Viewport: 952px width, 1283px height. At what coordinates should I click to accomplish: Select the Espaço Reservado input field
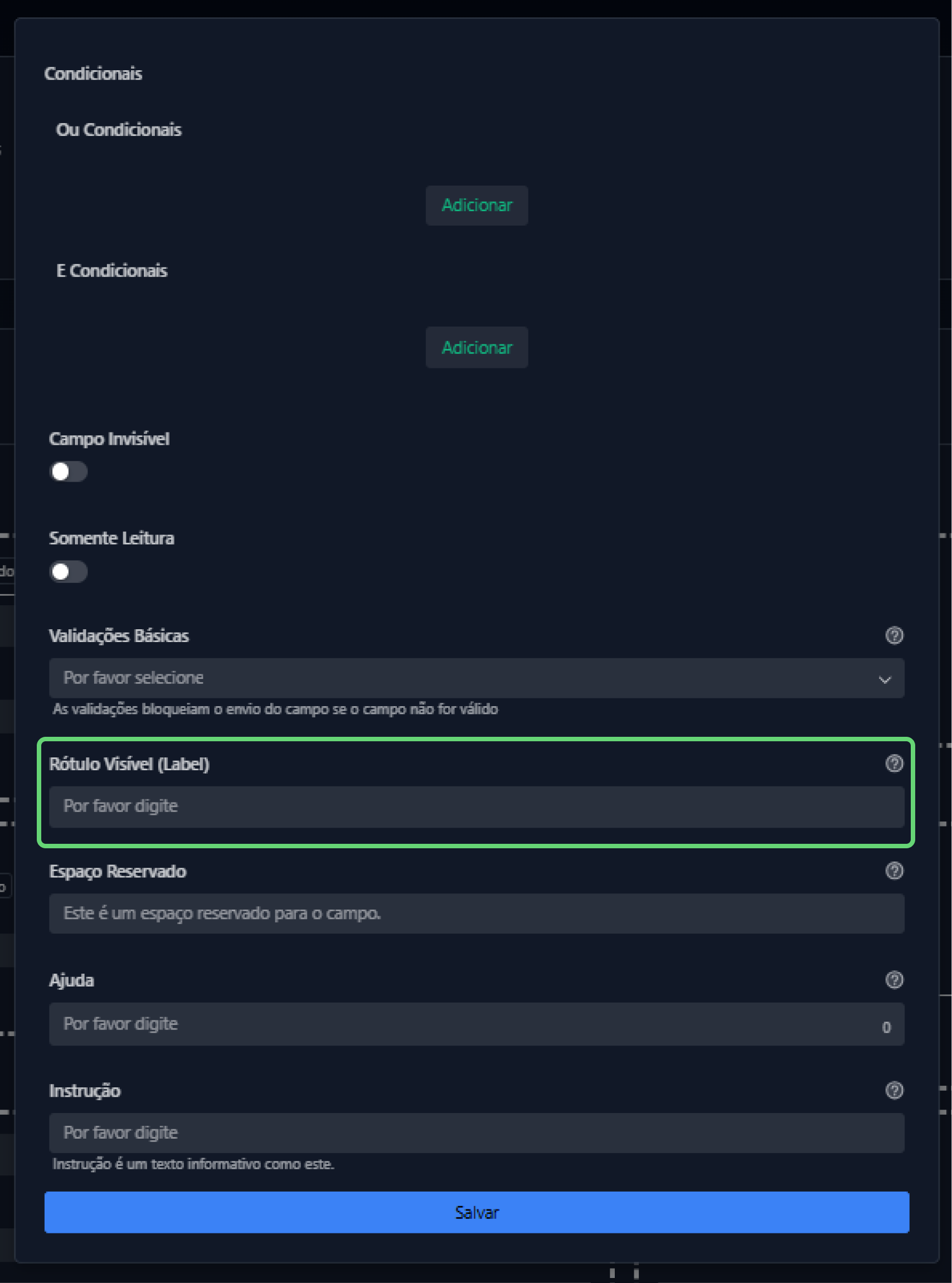(x=476, y=913)
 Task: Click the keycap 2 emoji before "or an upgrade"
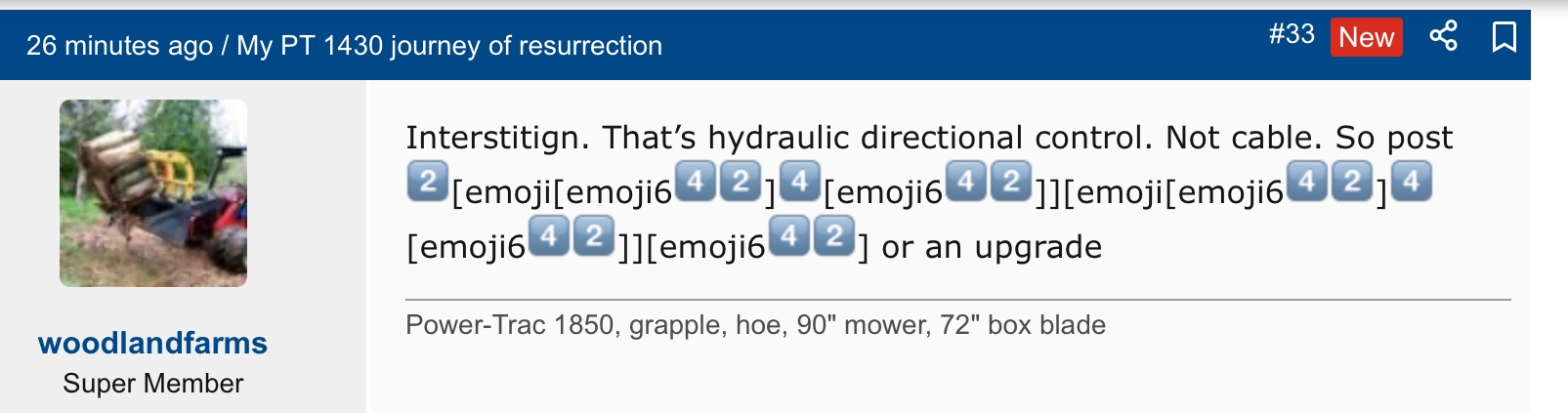834,237
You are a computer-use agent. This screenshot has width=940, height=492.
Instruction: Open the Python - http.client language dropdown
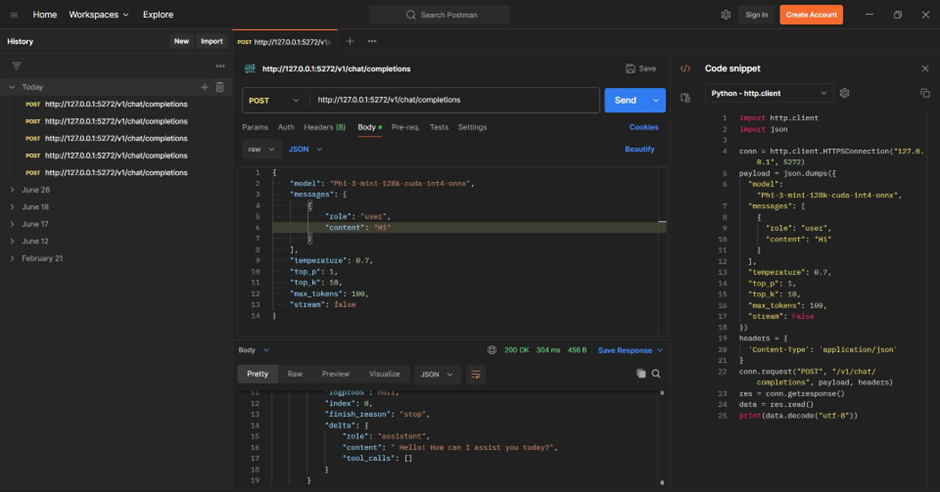[768, 93]
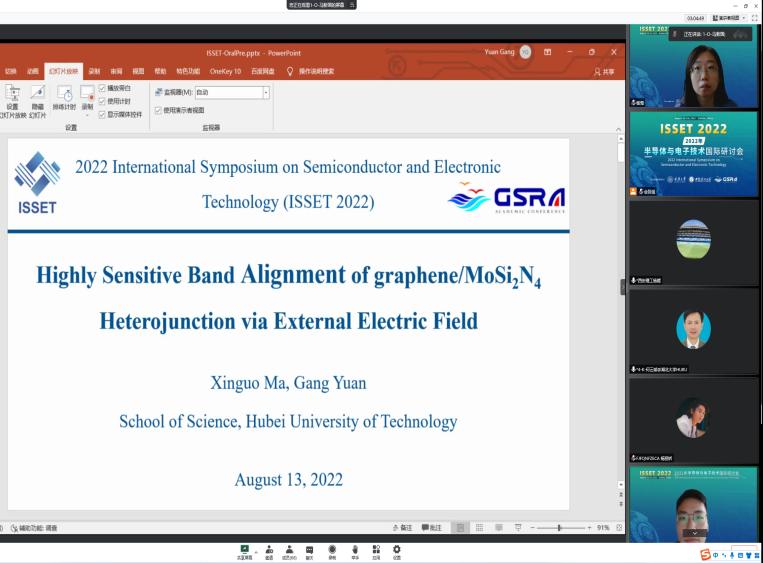763x563 pixels.
Task: Click the zoom slider in status bar
Action: 559,527
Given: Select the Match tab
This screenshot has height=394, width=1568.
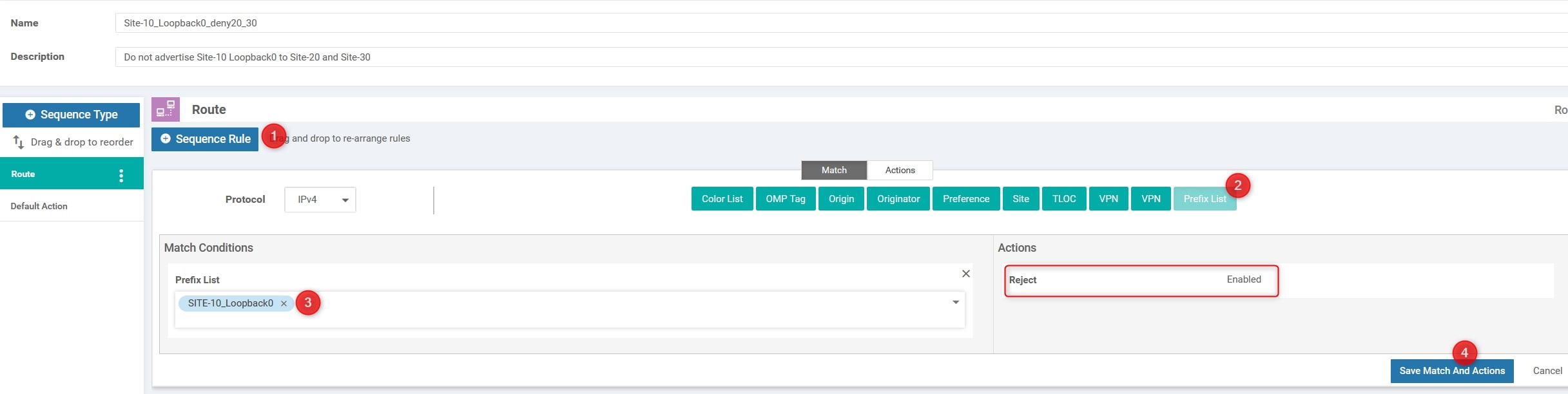Looking at the screenshot, I should pos(834,170).
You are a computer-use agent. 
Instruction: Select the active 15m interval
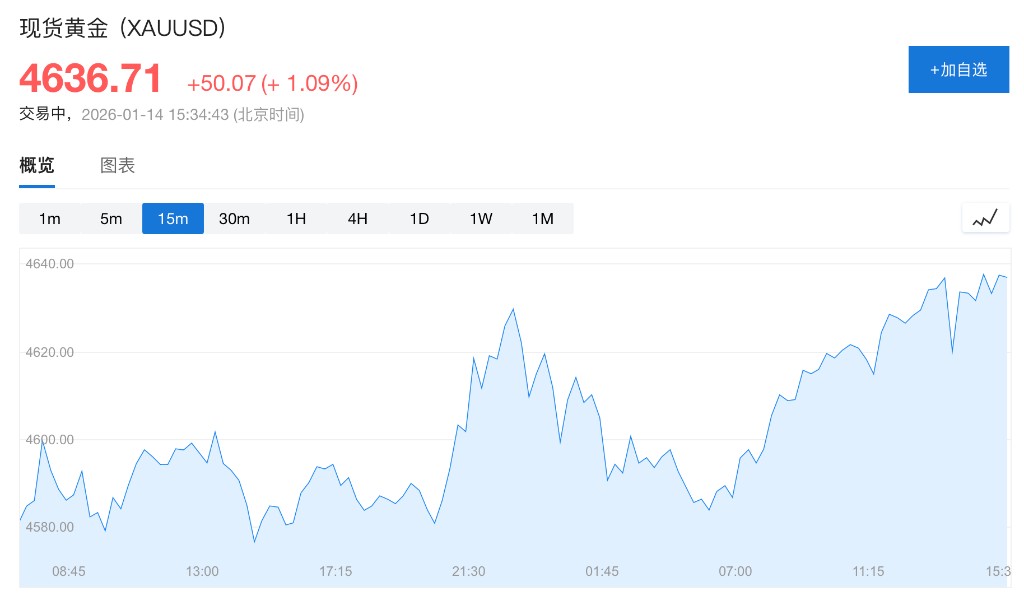173,219
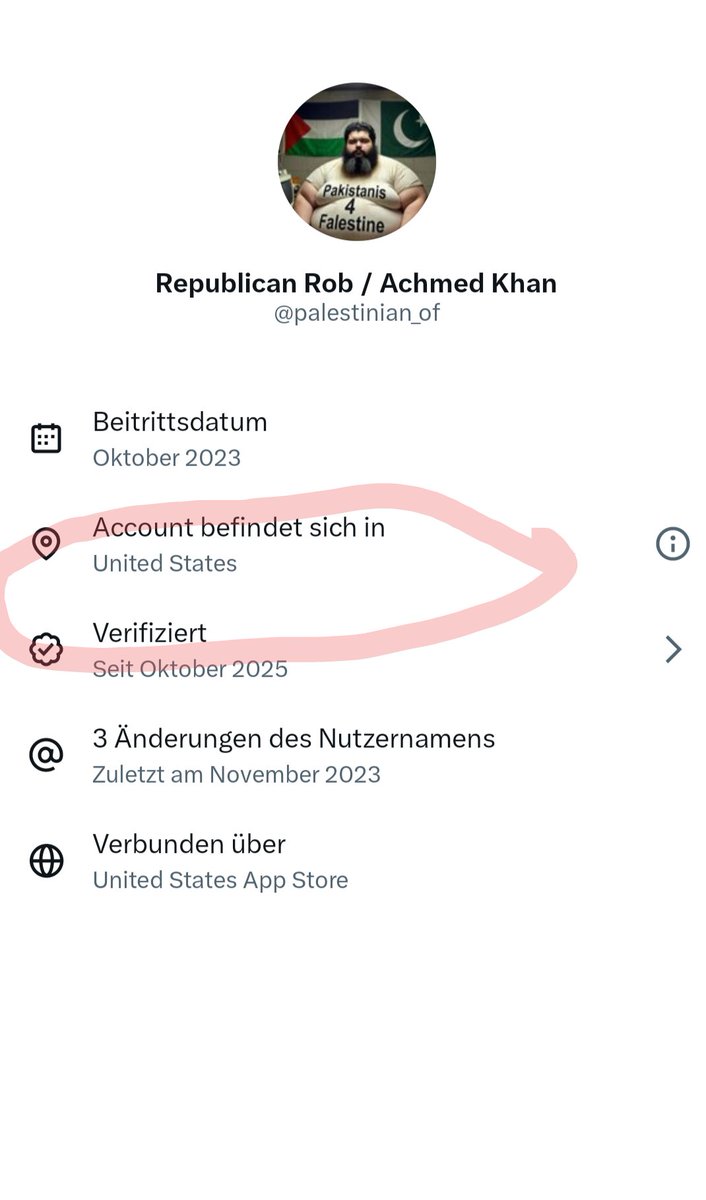
Task: Select the Beitrittsdatum label
Action: (x=180, y=421)
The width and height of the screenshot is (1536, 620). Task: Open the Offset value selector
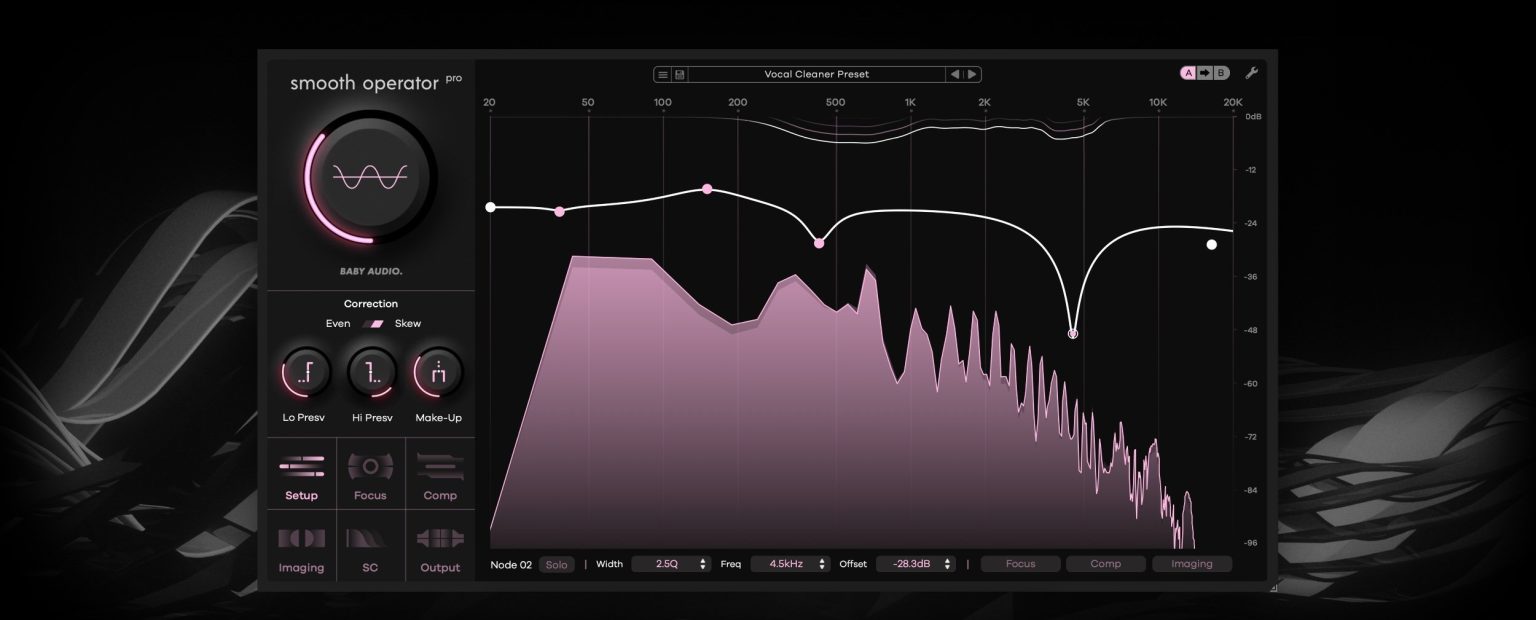915,563
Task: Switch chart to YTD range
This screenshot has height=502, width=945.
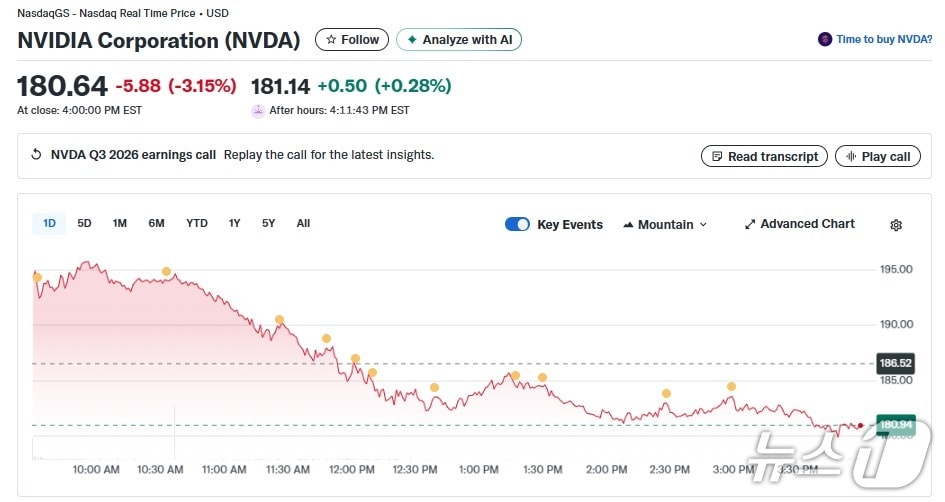Action: (x=197, y=223)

################

Your assignment –
When you reach a picture in the records above, pass over it and transcribe the rest exactly.

Solution to this task –
Viewport: 952px width, 1283px height. At what coordinates should I click to accomplish: Select the Espaço Reservado input field
(x=476, y=913)
 Task: Click the keycap 2 emoji before "or an upgrade"
834,237
You are a computer-use agent. This screenshot has width=940, height=492.
Instruction: Open the Python - http.client language dropdown
[768, 93]
763x563 pixels.
Task: Click the zoom slider in status bar
Action: 559,527
Given: Select the Match tab
This screenshot has height=394, width=1568.
Looking at the screenshot, I should pos(834,170).
You are a computer-use agent. 
Instruction: Select the active 15m interval
173,219
Task: Select the Beitrittsdatum label
Action: (x=180, y=421)
The width and height of the screenshot is (1536, 620). Task: Open the Offset value selector
915,563
Task: Switch chart to YTD range
This screenshot has height=502, width=945.
Action: (x=197, y=223)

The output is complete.